Stored records
......

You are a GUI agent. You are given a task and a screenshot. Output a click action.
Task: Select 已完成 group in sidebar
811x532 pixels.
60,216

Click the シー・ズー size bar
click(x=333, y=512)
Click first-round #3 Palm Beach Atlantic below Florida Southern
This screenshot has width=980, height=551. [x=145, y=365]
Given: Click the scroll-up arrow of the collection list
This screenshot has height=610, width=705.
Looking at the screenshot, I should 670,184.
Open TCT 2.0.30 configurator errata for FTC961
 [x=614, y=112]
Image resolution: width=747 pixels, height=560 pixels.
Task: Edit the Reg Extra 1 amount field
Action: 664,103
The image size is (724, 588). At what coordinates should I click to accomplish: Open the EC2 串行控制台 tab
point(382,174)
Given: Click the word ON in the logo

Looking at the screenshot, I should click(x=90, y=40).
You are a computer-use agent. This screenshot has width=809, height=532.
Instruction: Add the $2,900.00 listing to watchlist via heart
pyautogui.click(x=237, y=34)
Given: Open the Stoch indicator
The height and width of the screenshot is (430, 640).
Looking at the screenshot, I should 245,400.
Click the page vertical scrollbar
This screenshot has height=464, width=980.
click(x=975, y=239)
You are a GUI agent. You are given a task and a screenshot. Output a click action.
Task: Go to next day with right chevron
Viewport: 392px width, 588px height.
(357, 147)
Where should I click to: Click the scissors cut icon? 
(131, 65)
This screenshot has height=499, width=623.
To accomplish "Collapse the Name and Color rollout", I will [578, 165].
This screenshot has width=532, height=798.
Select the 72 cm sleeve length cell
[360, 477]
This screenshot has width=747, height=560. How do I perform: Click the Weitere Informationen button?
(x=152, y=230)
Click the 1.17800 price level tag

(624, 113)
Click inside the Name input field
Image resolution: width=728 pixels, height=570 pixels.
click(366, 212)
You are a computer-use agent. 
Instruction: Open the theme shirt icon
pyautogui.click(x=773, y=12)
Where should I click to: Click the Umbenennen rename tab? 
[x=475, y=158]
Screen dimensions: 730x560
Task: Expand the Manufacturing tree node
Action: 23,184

......

**WHAT IS BEING ASKED**: Copy the records out again word for word.

**FINISHED TASK**:
You are a GUI agent. You are given a task and a screenshot. Output a click action.
Task: Select 已完成 group in sidebar
811x532 pixels.
60,216

Click the シー・ズー size bar
click(x=333, y=512)
Click first-round #3 Palm Beach Atlantic below Florida Southern
This screenshot has width=980, height=551. [x=145, y=365]
Given: Click the scroll-up arrow of the collection list
This screenshot has height=610, width=705.
Looking at the screenshot, I should 670,184.
Open TCT 2.0.30 configurator errata for FTC961
 [x=614, y=112]
Image resolution: width=747 pixels, height=560 pixels.
Task: Edit the Reg Extra 1 amount field
Action: 664,103
The image size is (724, 588). At what coordinates should I click to accomplish: Open the EC2 串行控制台 tab
point(382,174)
Given: Click the word ON in the logo

Looking at the screenshot, I should click(x=90, y=40).
You are a computer-use agent. This screenshot has width=809, height=532.
Instruction: Add the $2,900.00 listing to watchlist via heart
pyautogui.click(x=237, y=34)
Given: Open the Stoch indicator
The height and width of the screenshot is (430, 640).
Looking at the screenshot, I should 245,400.
Click the page vertical scrollbar
This screenshot has height=464, width=980.
click(x=975, y=239)
You are a GUI agent. You are given a task and a screenshot. Output a click action.
Task: Go to next day with right chevron
Viewport: 392px width, 588px height.
(357, 147)
Where should I click to: Click the scissors cut icon? 
(131, 65)
This screenshot has height=499, width=623.
To accomplish "Collapse the Name and Color rollout", I will [578, 165].
This screenshot has width=532, height=798.
Select the 72 cm sleeve length cell
[360, 477]
This screenshot has width=747, height=560. How do I perform: Click the Weitere Informationen button?
(x=152, y=230)
Click the 1.17800 price level tag

(624, 113)
Click inside the Name input field
Image resolution: width=728 pixels, height=570 pixels.
click(366, 212)
You are a computer-use agent. 
Instruction: Open the theme shirt icon
pyautogui.click(x=773, y=12)
Where should I click to: Click the Umbenennen rename tab? 
[x=475, y=158]
Screen dimensions: 730x560
Task: Expand the Manufacturing tree node
Action: 23,184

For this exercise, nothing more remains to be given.